──────── THE INPUT ────────

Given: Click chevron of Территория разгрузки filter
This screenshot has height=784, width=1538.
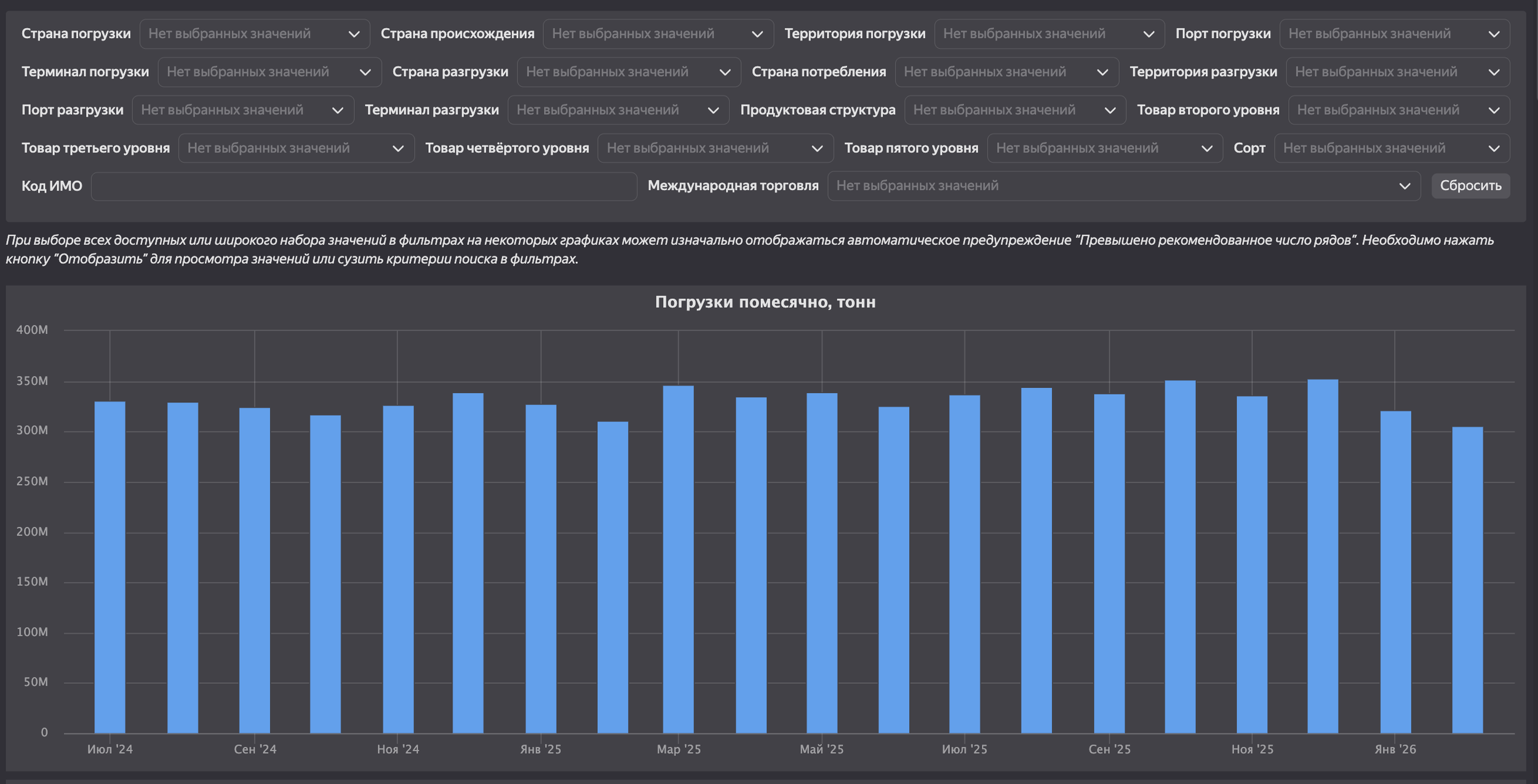Looking at the screenshot, I should (1494, 73).
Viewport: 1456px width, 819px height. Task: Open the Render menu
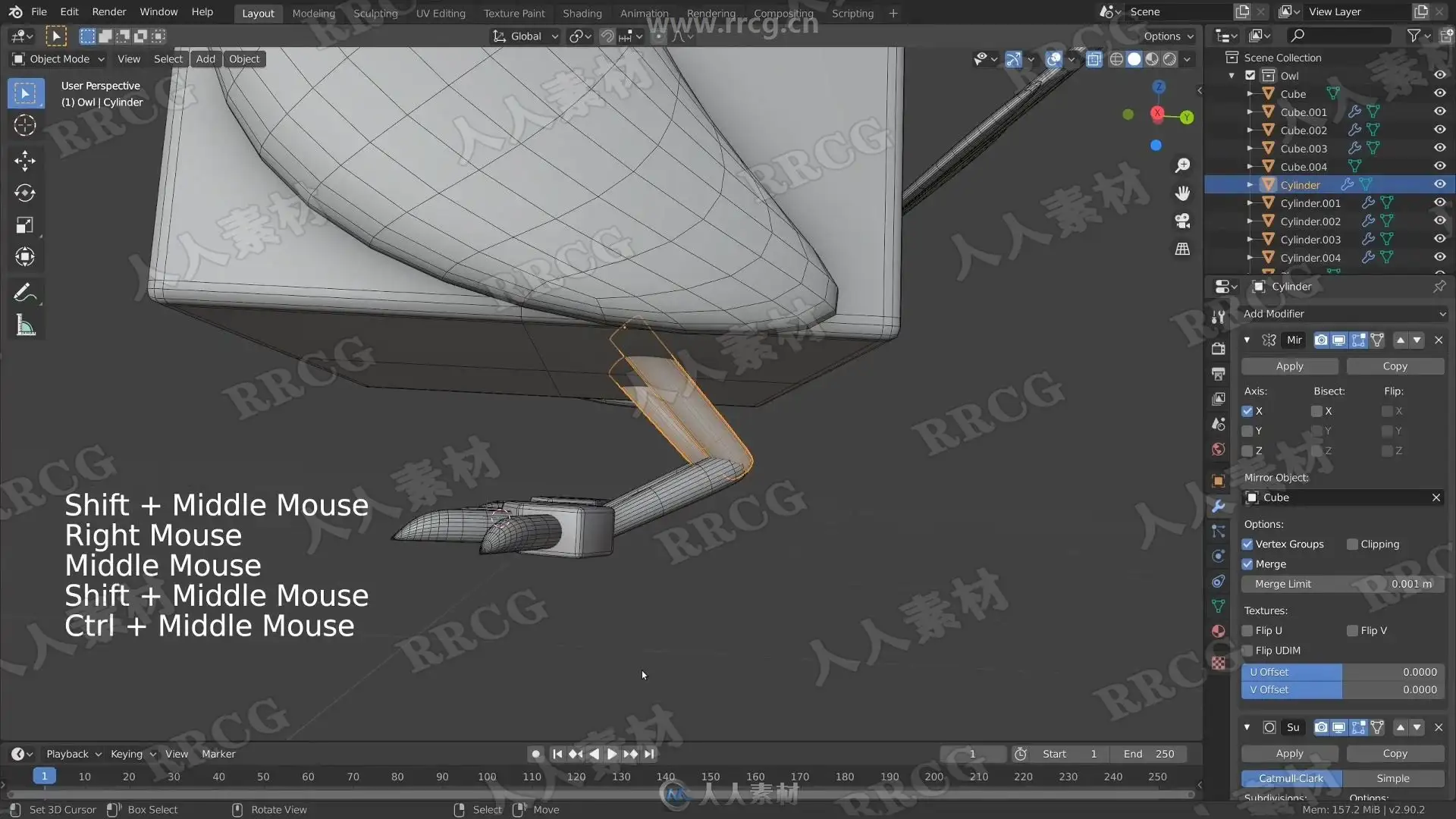(x=108, y=12)
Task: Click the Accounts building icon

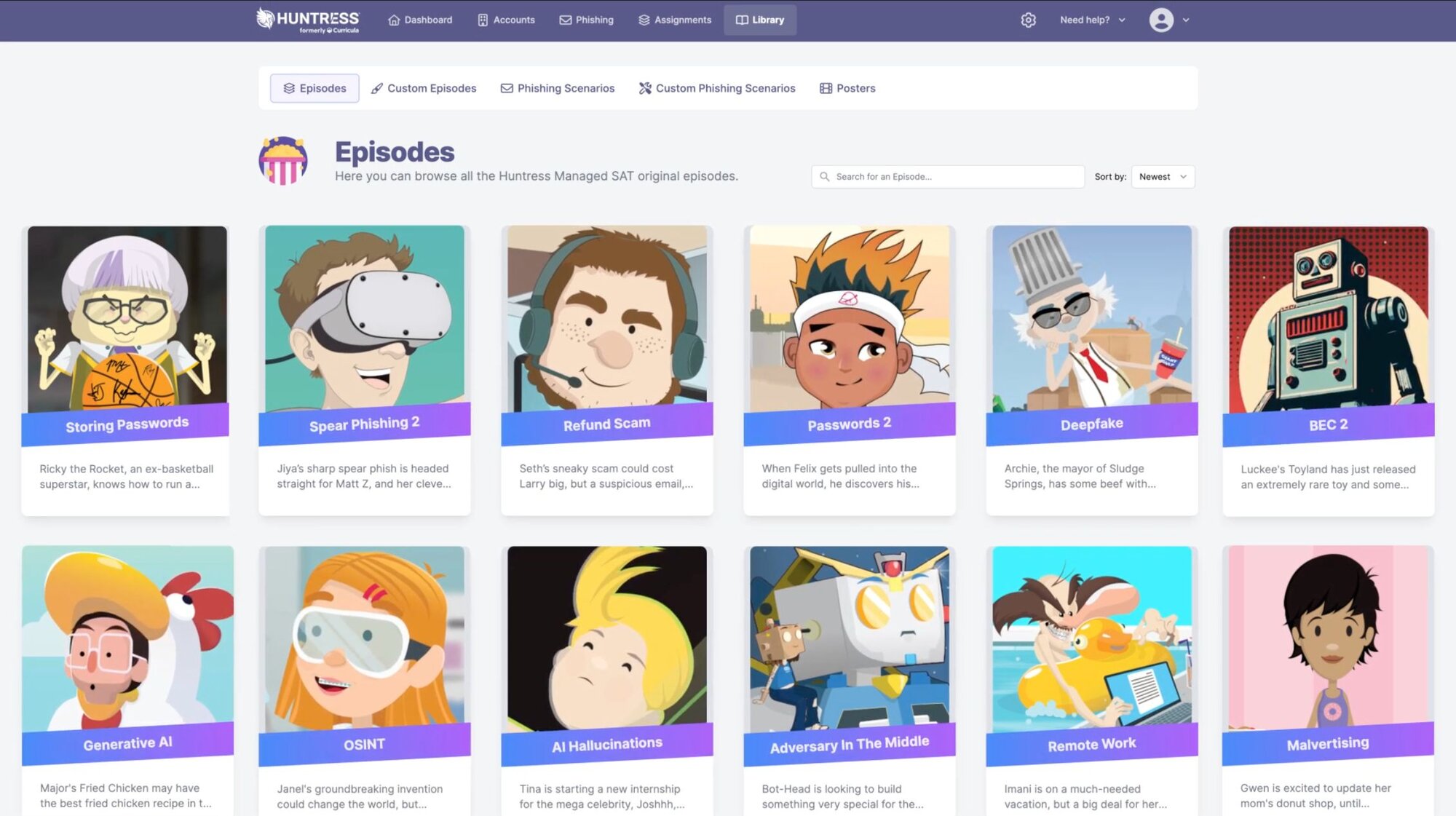Action: 483,20
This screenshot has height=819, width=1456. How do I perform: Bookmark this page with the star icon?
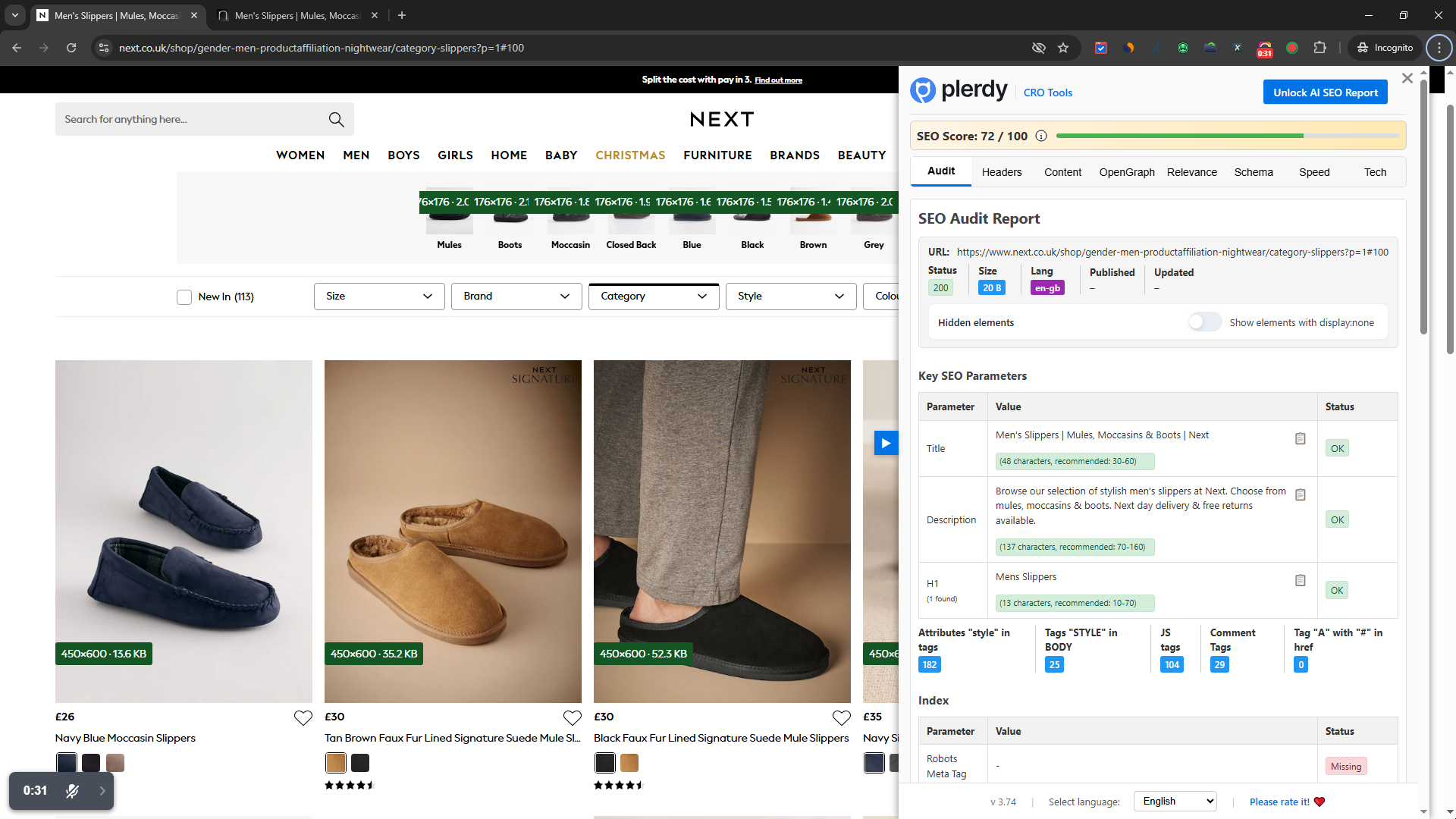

────────

§ ASSIGNMENT: Without the pictures, write out the entire listing exactly.

§ ANSWER BELOW:
Given: Click chevron of Территория разгрузки filter
This screenshot has height=784, width=1538.
Looking at the screenshot, I should (1494, 73).
Viewport: 1456px width, 819px height. Task: Open the Render menu
(x=108, y=12)
Task: Click the Accounts building icon

Action: 483,20
This screenshot has height=819, width=1456. How do I perform: Bookmark this page with the star icon?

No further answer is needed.